Speaking of a vision of the past, it was hard not to notice the Unbearable Whiteness of Being Republican last night when the cameras panned around the convention center. I mean, I expect to see fewer minorities at the RNC, but come on. I could count the number of African Americans I saw on one hand.

Now, how should the Obama camp respond to Palin’s speech? I’m thinking: the less said, the better. Let the R’s have their moment. Don’t come down like a ton of bricks on Palin and make her an even more sympathetic figure. Let McCain’s public nap, I mean, speech tonight pop the balloon all by itself. Or, if by chance he actually can match Palin (pretty unlikely, don’t you think?), give a lot of attention to the media’s fact checking.

For Palin,
it wasn’t pretty:

PALIN: "I have protected the taxpayers by vetoing wasteful spending ... and championed reform to end the abuses of earmark spending by Congress. I told the Congress 'thanks but no thanks' for that Bridge to Nowhere."
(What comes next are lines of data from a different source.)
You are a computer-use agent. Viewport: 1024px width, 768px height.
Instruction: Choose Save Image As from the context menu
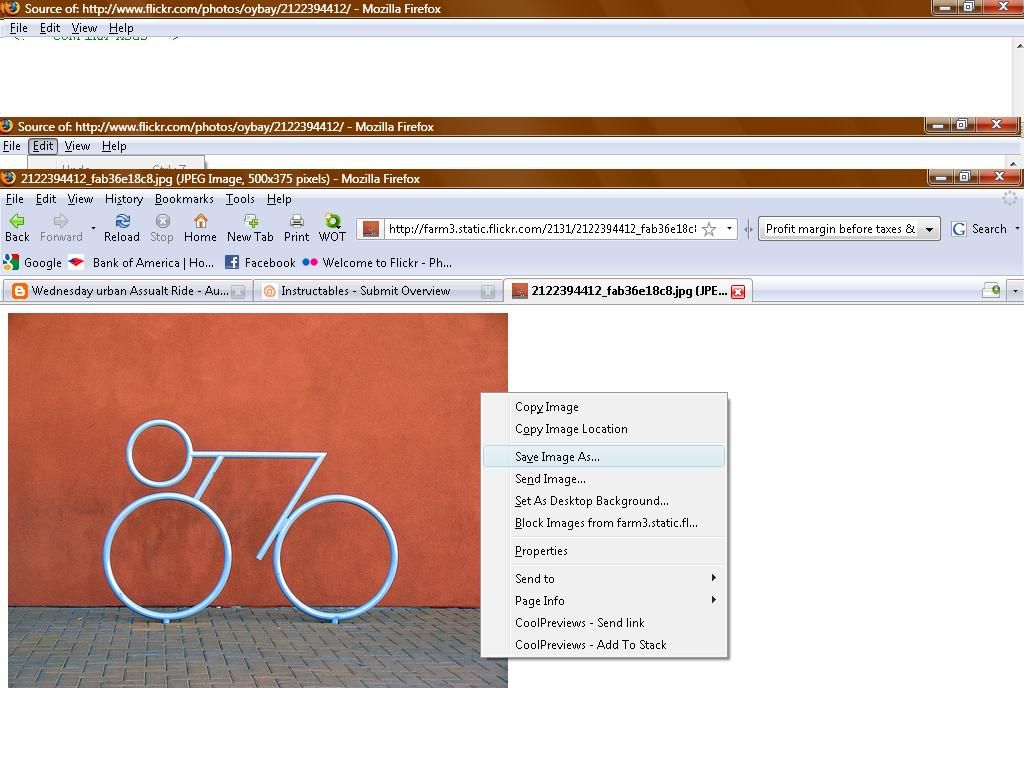(557, 456)
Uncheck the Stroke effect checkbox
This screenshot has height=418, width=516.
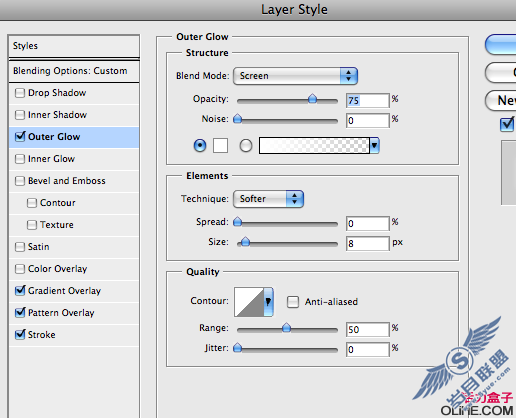click(20, 334)
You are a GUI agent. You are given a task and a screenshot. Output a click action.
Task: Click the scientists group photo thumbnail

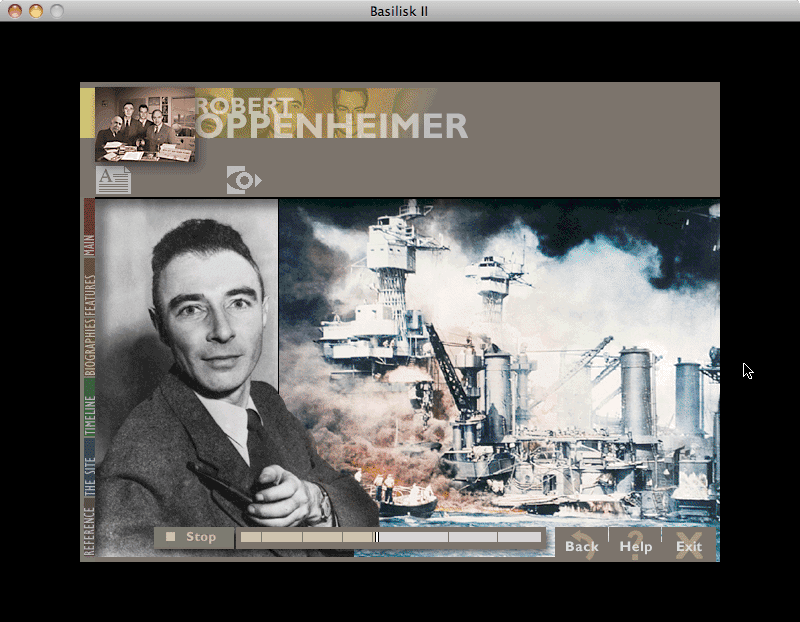[144, 124]
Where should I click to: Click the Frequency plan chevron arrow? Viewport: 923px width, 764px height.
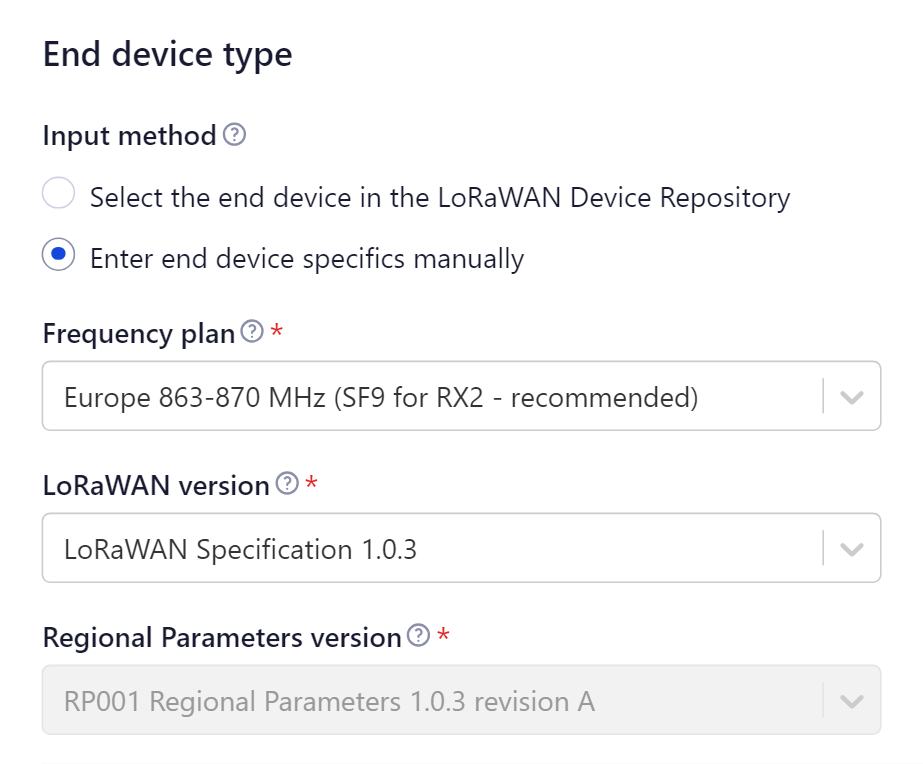(851, 396)
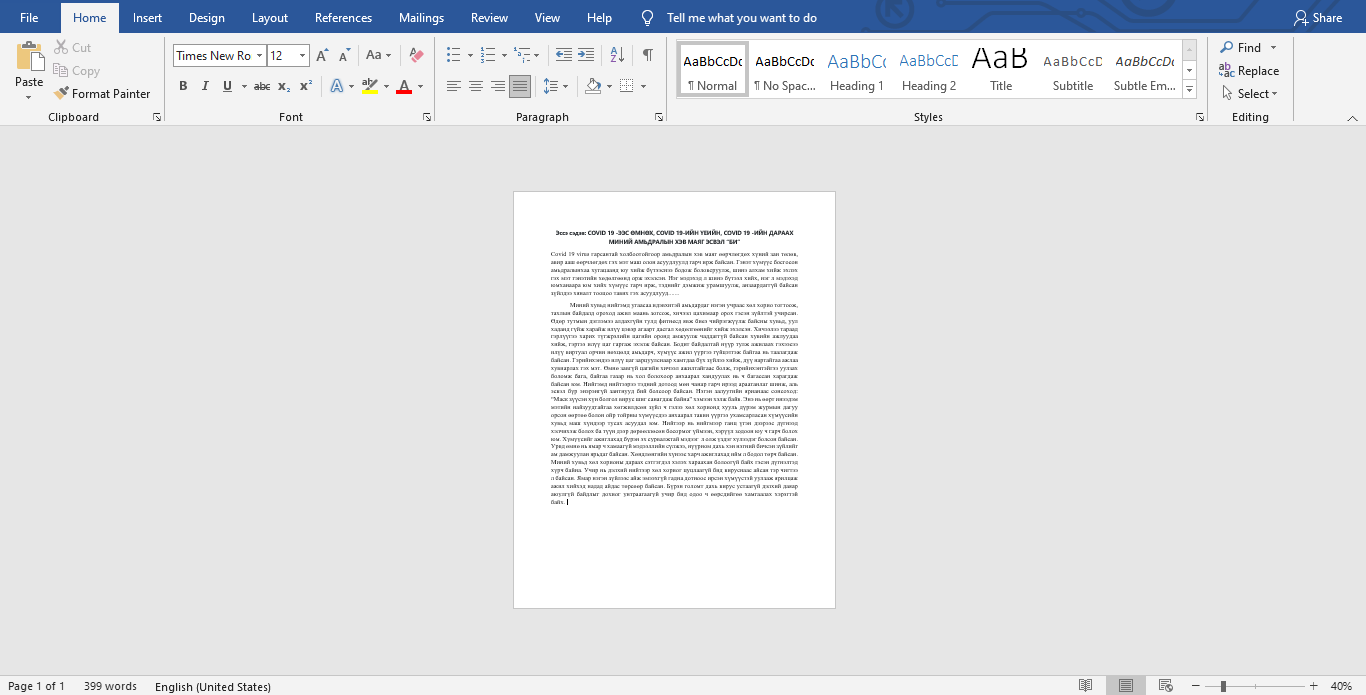
Task: Click the Text Effects icon
Action: (x=336, y=87)
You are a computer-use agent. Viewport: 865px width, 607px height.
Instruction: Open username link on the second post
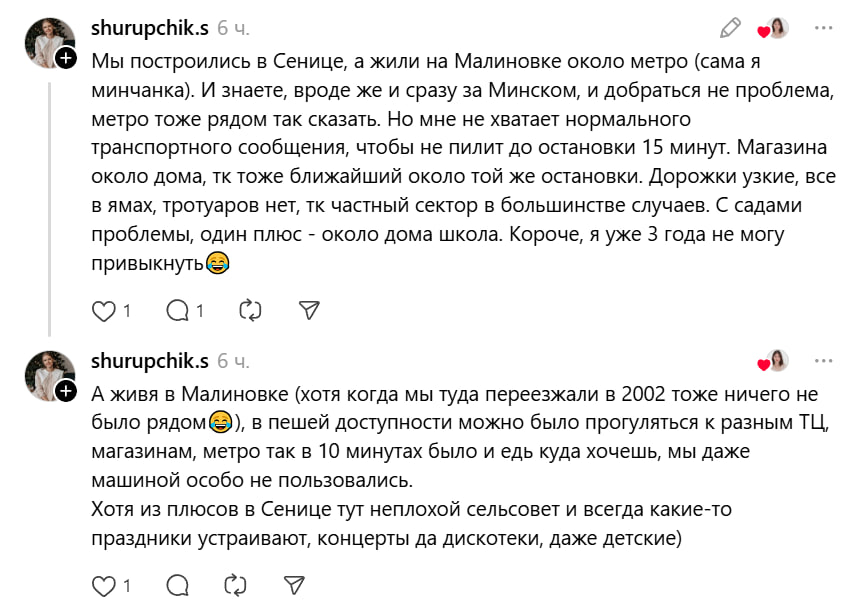[x=149, y=360]
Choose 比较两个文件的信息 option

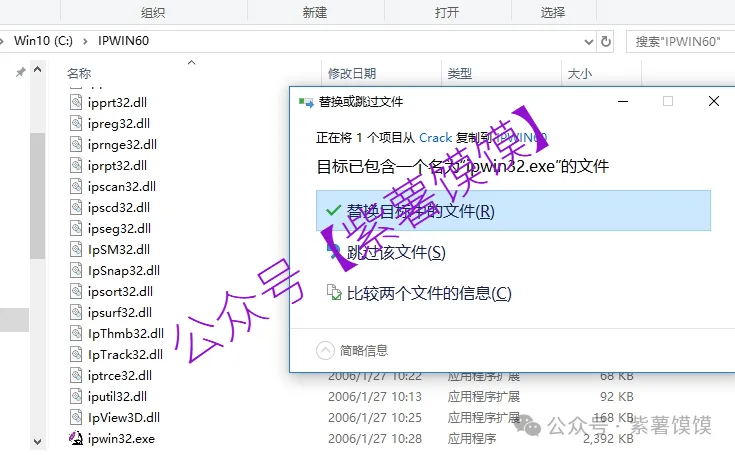[x=428, y=293]
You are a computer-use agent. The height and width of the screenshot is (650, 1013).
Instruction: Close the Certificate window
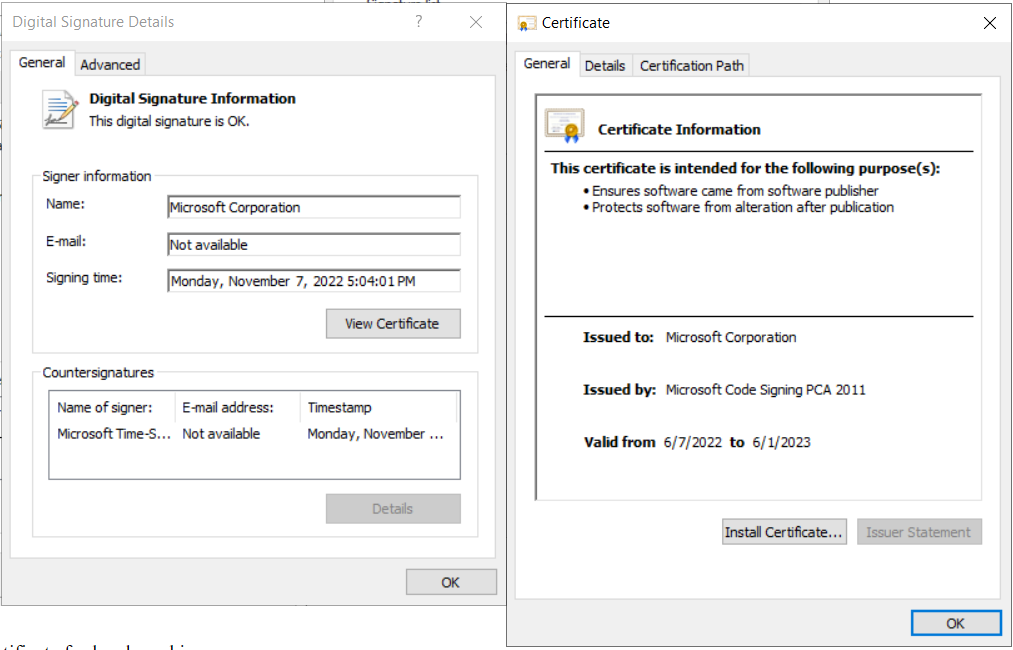click(x=990, y=23)
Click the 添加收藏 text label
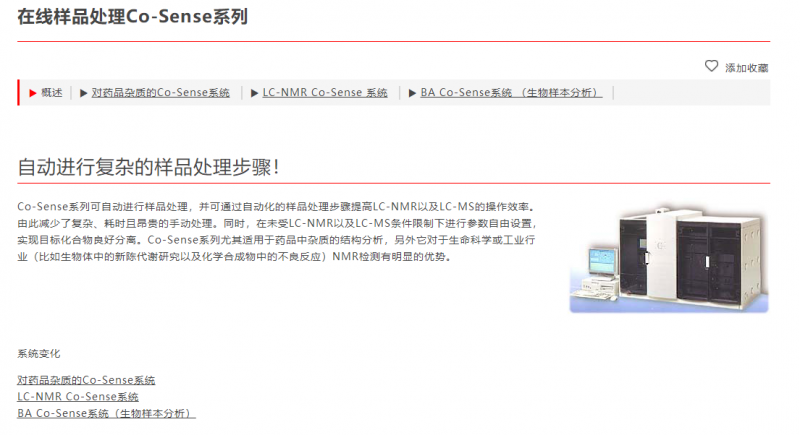 [x=746, y=68]
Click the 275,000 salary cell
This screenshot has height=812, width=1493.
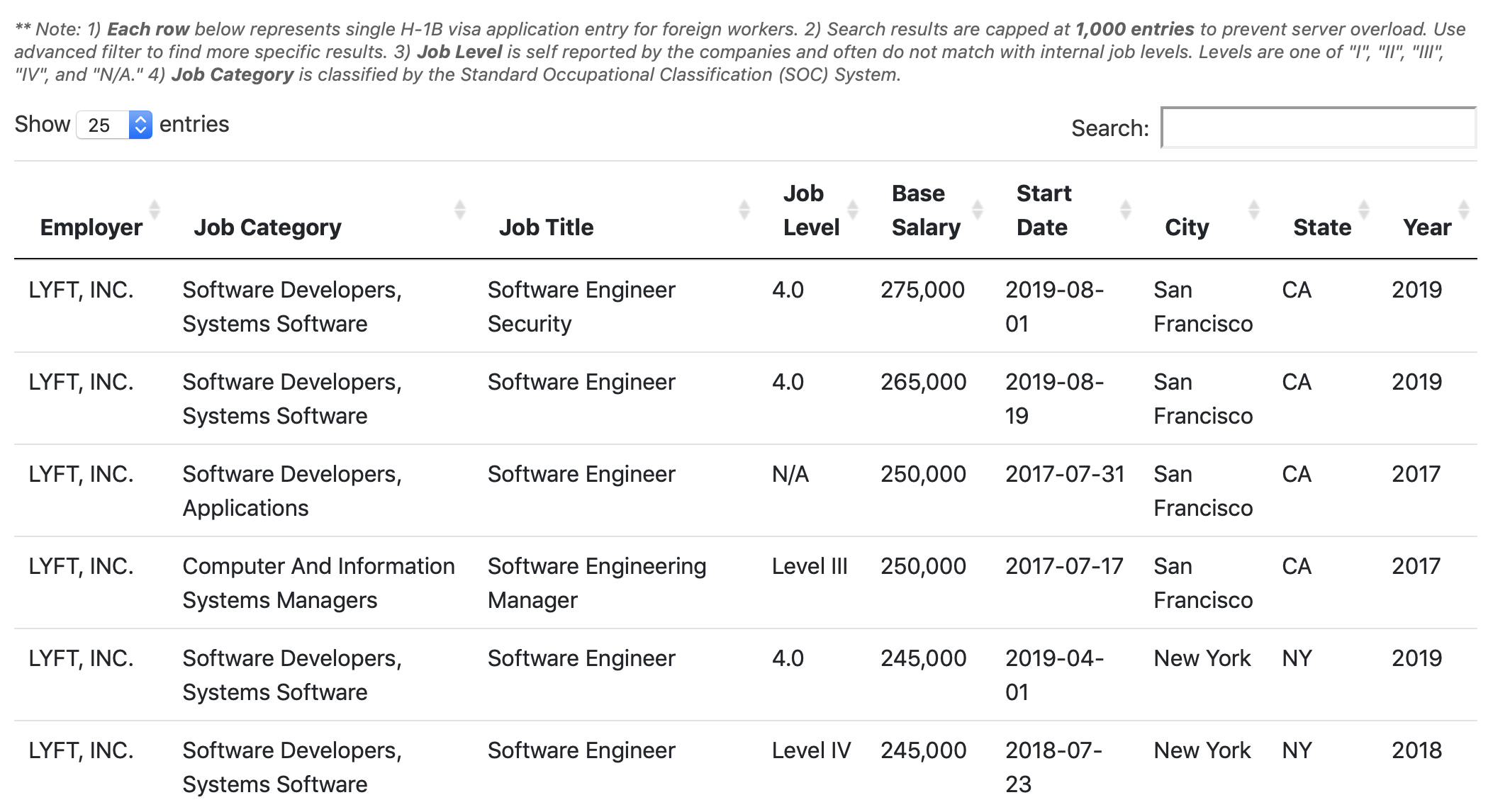click(x=922, y=290)
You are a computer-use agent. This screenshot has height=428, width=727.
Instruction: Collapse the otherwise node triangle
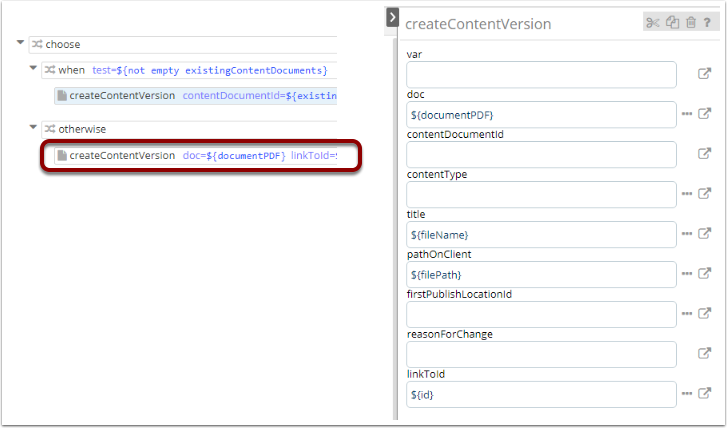(33, 129)
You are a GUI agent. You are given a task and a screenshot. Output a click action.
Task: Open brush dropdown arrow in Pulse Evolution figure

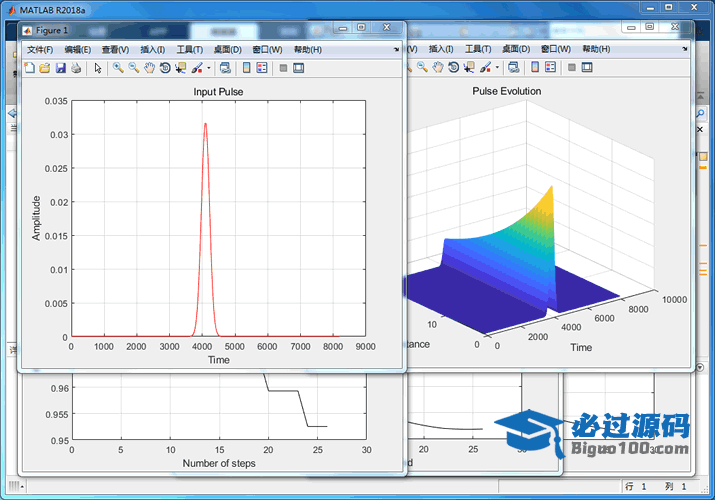point(496,68)
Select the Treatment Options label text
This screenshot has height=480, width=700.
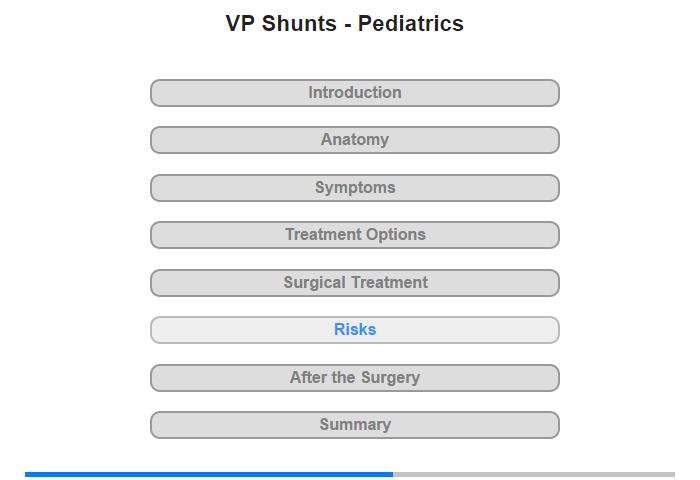click(x=355, y=235)
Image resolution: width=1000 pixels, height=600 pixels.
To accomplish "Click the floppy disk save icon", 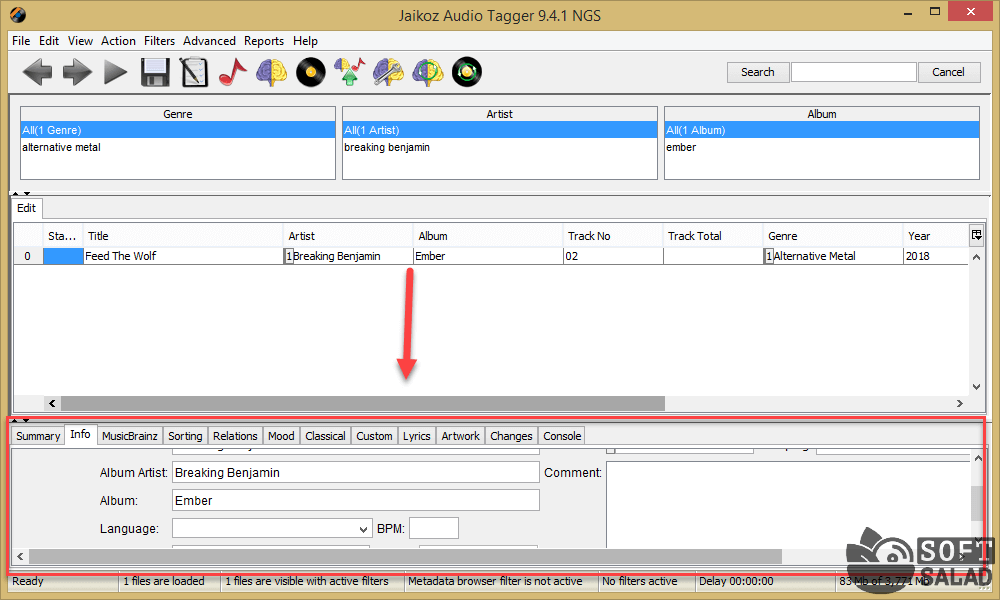I will coord(155,72).
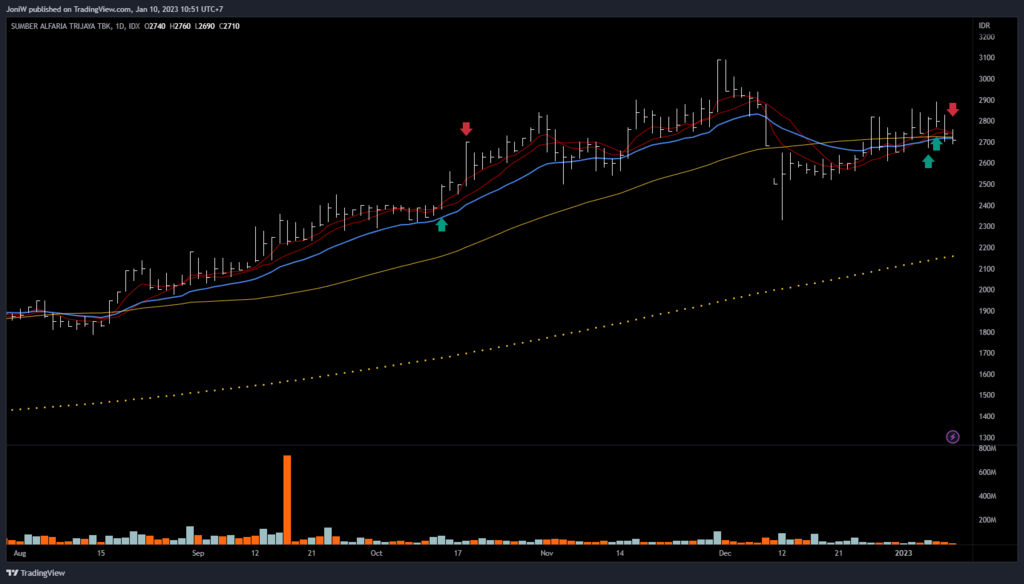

THE FACTS: As mayor of Wasilla, Palin hired a lobbyist and traveled to Washington annually to support earmarks for the town totaling $27 million. In her two years as governor, Alaska has requested nearly $750 million in special federal spending, by far the largest per-capita request in the nation. While Palin notes she rejected plans to build a $398 million bridge from Ketchikan to an island with 50 residents and an airport, that opposition came only after the plan was ridiculed nationally as a "bridge to nowhere."

PALIN: "There is much to like and admire about our opponent. But listening to him speak, it's easy to forget that this is a man who has authored two memoirs but not a single major law or reform — not even in the state senate."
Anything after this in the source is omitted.